## Textauszug:
Ab 1983/84 gewann die direkte Unter­stützung von den schrittweise wieder le­gal operierenden sozialen Bewegungen in San Salvador einen zentralen Stel­lenwert. Durch Finanzzuweisungen -- Gelder für den Freikauf politischer Ge­fangener eingeschlossen --, Zeitungsan­zeigen, persönliche Präsenz, Interven­tionen über die vor Ort vertretenen Bot­schaften u.ä. hat die Solidaritätsarbeit einen wichtigen Beitrag dazu geleistet, den politischen Spielraum wieder schrittweise auszudehnen.

Die intensive Öffentlichkeitsarbeit in den Metropolen zielte u.a. auf die De­batte über Menschenrechtskriterien für die Wirtschafts- und Militärhilfe in den USA oder über die Entwicklungshilfe der Bundesregierung.

## Datensätze:
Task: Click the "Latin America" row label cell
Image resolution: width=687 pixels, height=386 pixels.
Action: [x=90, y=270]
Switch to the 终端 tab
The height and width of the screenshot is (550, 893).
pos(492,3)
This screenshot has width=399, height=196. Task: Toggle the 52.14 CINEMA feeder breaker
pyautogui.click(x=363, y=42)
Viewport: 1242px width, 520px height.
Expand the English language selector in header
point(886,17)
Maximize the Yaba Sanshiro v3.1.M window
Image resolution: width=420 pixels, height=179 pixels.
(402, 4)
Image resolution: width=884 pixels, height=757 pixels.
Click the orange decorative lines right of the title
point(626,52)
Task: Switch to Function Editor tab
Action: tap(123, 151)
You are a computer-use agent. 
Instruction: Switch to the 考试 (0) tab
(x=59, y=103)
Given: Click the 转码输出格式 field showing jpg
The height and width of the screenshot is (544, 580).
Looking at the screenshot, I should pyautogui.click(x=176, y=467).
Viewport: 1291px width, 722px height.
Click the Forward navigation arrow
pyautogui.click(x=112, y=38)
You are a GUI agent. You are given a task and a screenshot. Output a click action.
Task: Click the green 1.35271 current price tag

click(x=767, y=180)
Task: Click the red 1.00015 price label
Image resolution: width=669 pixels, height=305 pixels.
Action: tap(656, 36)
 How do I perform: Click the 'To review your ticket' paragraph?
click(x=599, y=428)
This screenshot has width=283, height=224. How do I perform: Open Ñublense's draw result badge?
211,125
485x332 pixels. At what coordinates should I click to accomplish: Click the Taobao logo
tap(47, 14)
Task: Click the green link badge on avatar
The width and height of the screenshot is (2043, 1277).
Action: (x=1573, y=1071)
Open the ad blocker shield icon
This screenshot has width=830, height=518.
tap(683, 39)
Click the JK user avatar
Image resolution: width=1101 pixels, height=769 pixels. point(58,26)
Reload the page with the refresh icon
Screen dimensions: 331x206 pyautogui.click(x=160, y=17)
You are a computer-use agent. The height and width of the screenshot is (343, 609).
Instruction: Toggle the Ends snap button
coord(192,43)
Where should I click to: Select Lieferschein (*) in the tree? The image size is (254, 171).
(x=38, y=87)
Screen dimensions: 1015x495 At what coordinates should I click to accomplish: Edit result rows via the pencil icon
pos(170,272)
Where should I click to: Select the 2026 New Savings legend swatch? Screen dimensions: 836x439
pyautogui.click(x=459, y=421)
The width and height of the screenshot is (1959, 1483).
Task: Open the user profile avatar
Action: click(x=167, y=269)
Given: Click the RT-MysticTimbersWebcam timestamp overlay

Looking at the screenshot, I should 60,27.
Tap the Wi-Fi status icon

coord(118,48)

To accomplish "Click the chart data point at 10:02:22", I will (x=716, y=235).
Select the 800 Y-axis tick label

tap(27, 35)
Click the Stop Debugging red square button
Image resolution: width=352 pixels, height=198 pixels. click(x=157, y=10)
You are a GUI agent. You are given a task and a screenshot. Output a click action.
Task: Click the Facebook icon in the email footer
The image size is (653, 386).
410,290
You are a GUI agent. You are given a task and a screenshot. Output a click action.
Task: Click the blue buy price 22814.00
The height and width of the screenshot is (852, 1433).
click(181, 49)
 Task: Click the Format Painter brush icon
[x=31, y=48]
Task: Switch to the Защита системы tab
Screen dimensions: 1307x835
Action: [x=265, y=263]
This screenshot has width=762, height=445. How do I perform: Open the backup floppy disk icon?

## Aufgaben:
A) Welche Gelder schlossen die Finanzzuweisungen laut dem Textauszug ausdrücklich ein?
B) Wie lässt sich der Textauszug in zwei Sätzen zusammenfassen?

## Lösungen:
A) Gelder für den Freikauf politischer Gefangener.

B) Ab 1983/84 gewann die direkte Unterstützung der schrittweise wieder legal operierenden sozialen Bewegungen in San Salvador einen zentralen Stellenwert. Dabei trug die Solidaritätsarbeit etwa durch Finanzzuweisungen, Zeitungsanzeigen, persönliche Präsenz und Interventionen über die Botschaften dazu bei, den politischen Spielraum schrittweise auszudehnen, während die Öffentlichkeitsarbeit in den Metropolen unter anderem auf die Debatte über Menschenrechtskriterien für die Wirtschafts- und Militärhilfe in den USA oder über die Entwicklungshilfe der Bundesregierung zielte.